Toyota Motor cuts annual operating profit forecast after earnings beat as U.S. tariffs bite

Toyota Motor cuts annual operating profit forecast after earnings beat as U.S. tariffs bite


A sign with the Toyota logo in Surrey, England on August, 2023

Peter Dazeley | Getty Images News | Getty Images

Toyota Motor on Thursday cut its annual operating profit forecast as the world’s largest auto company by sales volumes grapples with U.S. auto tariffs. 

Here are Toyota’s results compared with the mean estimates from LSEG:

  • Revenue: 12.25 trillion Japanese yen ($83.4 billion) vs. 12.19 trillion yen
  • Operating profit: 1.17 trillion yen vs. 881.41 billion yen

While its June-quarter results topped estimates, operating profit dropped 11% year on year, with the company ascribing 450 billion yen in losses to U.S. tariffs. Net income attributable to the company fell 37% to 841.3 billion yen.

Toyota revised down its full-year operating income forecast by 600 billion yen to 3.2 trillion yen for its financial year ending in March 2026.

“Due to the impact of U.S. tariffs and other factors, actual results showed decreased operating income, and the forecast has been revised downward,” the company said in an earnings release.

In its home country of Japan, the company said that operating income was weighed down by the impact of exchange rate fluctuations and increased expenses.

While profit fell, Toyota has seen strong global demand and the automaker last week reported record worldwide sales in the first half of the year.

“Despite a challenging external environment, we have continued to make comprehensive investments and as well as improvements such as increased unit sales, cost reductions, and expanded value chain profits, thereby minimizing negative impacts,” the company said.

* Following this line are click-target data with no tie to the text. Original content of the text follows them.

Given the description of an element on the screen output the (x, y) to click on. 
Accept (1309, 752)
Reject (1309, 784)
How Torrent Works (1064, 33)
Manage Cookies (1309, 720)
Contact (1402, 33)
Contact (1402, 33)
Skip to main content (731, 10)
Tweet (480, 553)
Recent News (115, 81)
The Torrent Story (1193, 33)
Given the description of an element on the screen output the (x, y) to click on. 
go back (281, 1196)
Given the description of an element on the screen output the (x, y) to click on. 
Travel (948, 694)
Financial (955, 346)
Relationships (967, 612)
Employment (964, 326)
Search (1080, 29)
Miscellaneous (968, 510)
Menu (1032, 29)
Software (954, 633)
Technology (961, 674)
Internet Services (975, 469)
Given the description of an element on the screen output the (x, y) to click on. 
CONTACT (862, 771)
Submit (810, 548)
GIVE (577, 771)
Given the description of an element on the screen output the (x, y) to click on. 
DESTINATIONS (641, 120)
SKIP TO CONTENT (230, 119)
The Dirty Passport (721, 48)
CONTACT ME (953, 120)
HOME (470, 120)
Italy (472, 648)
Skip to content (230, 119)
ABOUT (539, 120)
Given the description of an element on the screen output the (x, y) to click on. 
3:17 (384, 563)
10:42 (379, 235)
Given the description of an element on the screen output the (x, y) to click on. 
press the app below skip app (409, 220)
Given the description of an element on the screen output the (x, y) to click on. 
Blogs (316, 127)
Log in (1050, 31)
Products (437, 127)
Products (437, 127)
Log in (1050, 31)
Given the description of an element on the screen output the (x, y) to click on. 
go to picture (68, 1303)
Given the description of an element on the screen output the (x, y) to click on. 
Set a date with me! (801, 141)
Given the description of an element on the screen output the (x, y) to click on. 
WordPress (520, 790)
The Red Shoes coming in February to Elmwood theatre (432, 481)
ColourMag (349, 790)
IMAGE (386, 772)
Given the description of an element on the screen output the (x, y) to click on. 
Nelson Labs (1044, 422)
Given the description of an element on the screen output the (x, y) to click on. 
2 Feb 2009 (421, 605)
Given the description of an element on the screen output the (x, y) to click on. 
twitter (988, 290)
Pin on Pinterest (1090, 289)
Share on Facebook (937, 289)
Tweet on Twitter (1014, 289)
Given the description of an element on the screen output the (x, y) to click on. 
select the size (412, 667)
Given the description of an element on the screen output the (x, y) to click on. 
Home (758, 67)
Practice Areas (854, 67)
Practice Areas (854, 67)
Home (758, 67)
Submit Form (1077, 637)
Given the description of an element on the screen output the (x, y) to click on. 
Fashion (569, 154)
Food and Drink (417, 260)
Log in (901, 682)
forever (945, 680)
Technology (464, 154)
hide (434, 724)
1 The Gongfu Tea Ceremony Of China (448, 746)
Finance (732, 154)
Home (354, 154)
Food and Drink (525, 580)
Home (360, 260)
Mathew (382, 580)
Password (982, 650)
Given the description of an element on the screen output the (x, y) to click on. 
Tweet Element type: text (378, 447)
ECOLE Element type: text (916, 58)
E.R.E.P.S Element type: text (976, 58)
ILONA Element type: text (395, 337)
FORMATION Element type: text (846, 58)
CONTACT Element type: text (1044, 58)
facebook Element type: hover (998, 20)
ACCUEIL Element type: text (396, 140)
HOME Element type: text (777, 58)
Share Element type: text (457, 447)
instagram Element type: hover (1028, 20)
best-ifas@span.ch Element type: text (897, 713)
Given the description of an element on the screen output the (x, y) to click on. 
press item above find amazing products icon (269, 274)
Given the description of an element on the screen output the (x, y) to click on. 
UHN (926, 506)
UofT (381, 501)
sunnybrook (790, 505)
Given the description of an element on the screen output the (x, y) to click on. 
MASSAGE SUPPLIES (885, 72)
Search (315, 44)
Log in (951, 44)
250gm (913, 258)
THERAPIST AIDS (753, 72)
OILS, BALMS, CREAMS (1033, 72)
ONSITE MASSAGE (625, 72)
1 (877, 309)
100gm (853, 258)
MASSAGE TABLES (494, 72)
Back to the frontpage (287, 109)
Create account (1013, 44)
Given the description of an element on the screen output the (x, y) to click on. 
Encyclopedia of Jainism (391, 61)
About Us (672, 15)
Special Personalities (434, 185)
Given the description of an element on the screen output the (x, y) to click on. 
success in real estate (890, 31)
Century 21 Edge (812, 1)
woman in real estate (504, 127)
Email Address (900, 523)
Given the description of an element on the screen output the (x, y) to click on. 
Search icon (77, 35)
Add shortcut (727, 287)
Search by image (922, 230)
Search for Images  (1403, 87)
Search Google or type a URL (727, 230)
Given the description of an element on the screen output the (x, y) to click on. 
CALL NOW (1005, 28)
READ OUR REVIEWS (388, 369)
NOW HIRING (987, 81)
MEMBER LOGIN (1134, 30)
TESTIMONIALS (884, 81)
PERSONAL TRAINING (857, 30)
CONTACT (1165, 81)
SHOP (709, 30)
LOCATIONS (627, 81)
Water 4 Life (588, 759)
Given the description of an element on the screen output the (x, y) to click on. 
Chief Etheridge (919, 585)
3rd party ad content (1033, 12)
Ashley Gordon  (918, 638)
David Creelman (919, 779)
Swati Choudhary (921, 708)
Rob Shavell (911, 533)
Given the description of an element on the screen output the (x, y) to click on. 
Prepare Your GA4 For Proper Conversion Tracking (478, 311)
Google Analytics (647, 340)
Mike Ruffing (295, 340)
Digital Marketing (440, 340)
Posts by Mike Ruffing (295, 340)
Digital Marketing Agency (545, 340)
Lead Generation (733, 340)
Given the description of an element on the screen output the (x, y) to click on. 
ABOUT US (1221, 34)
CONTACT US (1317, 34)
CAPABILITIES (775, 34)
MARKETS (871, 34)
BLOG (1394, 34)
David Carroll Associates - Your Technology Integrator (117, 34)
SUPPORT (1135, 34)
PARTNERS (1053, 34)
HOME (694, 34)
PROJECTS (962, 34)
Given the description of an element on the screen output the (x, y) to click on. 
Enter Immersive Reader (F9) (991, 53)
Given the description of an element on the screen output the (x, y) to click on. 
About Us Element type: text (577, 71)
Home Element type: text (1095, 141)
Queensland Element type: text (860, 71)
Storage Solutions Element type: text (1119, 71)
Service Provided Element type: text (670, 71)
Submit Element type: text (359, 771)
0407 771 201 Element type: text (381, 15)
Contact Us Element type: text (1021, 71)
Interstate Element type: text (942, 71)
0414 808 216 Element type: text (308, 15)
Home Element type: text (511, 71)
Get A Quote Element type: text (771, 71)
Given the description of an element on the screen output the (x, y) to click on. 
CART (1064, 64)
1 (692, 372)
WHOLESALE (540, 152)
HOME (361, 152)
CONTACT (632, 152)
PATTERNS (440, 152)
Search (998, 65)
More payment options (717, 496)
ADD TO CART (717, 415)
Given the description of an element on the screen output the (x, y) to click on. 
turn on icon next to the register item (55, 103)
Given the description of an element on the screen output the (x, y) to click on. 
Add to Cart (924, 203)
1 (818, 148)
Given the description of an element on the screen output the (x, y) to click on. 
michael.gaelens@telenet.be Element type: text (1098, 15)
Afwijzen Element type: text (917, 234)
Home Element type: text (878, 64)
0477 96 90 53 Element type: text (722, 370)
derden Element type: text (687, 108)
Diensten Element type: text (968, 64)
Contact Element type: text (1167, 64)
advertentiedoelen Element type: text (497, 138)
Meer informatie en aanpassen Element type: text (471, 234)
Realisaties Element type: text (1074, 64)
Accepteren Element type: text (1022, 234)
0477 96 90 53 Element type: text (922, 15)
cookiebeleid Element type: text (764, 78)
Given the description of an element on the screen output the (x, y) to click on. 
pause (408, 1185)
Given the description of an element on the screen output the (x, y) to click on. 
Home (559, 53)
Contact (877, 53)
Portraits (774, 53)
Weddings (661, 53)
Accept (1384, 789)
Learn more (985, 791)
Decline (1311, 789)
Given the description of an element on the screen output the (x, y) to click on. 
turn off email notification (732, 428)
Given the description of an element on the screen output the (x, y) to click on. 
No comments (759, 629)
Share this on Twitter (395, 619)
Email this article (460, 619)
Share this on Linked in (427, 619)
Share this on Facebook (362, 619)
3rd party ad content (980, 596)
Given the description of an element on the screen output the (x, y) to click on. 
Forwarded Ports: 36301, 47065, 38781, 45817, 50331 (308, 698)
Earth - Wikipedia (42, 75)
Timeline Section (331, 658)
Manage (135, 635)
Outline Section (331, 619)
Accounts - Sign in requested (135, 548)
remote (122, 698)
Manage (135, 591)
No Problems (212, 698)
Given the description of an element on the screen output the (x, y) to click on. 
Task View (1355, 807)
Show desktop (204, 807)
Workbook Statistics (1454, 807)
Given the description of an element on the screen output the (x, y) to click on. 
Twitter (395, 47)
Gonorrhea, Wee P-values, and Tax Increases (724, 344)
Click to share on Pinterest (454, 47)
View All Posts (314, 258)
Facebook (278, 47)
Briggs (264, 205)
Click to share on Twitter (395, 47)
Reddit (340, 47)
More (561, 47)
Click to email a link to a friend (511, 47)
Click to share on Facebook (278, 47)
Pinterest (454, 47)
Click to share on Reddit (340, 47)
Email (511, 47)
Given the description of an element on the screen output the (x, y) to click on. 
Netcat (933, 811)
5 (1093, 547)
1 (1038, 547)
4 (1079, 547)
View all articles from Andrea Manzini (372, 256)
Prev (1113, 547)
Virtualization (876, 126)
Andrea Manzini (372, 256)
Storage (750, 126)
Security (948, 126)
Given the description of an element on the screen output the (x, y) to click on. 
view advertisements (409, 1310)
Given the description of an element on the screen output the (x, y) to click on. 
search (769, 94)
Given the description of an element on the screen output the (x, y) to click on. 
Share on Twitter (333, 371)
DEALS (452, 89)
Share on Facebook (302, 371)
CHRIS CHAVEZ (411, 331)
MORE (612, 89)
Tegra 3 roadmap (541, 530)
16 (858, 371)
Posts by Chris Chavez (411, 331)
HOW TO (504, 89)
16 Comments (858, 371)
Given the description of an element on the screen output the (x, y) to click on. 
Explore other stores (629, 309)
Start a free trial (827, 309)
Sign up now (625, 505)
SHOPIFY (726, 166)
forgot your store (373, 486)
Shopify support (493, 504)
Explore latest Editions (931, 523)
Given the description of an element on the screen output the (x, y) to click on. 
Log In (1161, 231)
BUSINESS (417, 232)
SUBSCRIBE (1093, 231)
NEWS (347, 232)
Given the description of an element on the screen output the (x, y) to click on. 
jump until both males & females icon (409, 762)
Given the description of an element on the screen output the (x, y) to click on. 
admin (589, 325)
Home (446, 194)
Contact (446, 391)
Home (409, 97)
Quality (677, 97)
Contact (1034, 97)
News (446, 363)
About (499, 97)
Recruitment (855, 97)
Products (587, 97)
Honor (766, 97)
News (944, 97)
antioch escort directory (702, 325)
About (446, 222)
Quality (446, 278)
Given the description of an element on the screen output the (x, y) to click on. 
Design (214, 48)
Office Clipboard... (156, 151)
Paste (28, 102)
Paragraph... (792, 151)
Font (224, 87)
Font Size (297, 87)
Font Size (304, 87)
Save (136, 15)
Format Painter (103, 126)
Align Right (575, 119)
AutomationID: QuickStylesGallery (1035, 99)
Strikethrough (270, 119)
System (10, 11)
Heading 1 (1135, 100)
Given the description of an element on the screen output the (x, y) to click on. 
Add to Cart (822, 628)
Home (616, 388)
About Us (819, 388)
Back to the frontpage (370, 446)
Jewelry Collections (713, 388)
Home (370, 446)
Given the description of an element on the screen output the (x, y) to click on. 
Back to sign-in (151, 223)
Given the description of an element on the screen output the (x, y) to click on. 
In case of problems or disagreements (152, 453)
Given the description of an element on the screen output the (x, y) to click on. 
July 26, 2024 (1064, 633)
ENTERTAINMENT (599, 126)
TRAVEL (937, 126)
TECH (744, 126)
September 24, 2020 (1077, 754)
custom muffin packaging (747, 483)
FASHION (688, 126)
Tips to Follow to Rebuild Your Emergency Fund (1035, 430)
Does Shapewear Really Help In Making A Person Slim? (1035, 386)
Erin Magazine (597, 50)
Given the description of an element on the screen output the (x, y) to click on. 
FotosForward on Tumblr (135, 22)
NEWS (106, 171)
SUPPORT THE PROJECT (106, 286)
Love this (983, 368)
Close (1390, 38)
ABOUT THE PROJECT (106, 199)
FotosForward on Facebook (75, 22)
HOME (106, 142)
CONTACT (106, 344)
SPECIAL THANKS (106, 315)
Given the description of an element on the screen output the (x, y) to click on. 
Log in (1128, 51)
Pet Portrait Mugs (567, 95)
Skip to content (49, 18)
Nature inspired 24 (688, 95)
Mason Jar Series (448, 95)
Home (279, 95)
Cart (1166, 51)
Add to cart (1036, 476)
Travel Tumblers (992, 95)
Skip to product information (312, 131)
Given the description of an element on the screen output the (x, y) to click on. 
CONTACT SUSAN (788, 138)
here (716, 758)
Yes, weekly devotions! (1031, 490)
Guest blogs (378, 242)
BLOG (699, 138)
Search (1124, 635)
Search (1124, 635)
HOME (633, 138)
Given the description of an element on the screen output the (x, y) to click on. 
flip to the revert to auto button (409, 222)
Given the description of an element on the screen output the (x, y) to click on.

Japanese carmakers have been hit by U.S. President Donald Trump’s 25% tariffs on imported vehicles, which came into effect in April. Peers such as Honda have also reported a drop in profit, as they cut prices in order to maintain market share in the U.S.

“Japanese automakers faced significant profit pressure earlier this year due to elevated U.S. import tariffs and a stronger yen,” automotive analyst at Counterpoint Research Abhik Mukherjee, told CNBC.

“Although vehicle export volumes to the U.S. held up, the higher costs from tariffs had to be partially absorbed, squeezing margins,” he added.

In June, the value of Japan car exports to the U.S. fell 25.3% year over year, even though car export volumes to the U.S. rose by 4.6% in the same period, according to data from Japan’s trade ministry.

Trump, however, announced a new trade deal with Tokyo last month with tariffs expected to fall to 15%, though the timeframe for the change remains unclear.

In light of the Japan-U.S. agreement, Toyota said it was expecting a full financial year impact of 1.4 trillion yen on profits.

“Automakers still face margin compression from the strong yen and lingering cost burdens from earlier tariffs. However, the 15% rate, combined with localization and pricing adjustments, should gradually stabilize earnings,” Mukherjee said.

“Longer-term, Japanese brands may gain an edge over NAFTA-region competitors that still face higher tariffs, supporting a slow but steady recovery,” he added. The NAFTA or North American Free Trade Agreement includes Canada, Mexico, and the U.S.

Auto exports to the U.S. are a cornerstone of Japan’s economy, making up about 24% of its global auto shipments in 2024, according to Japan’s customs data.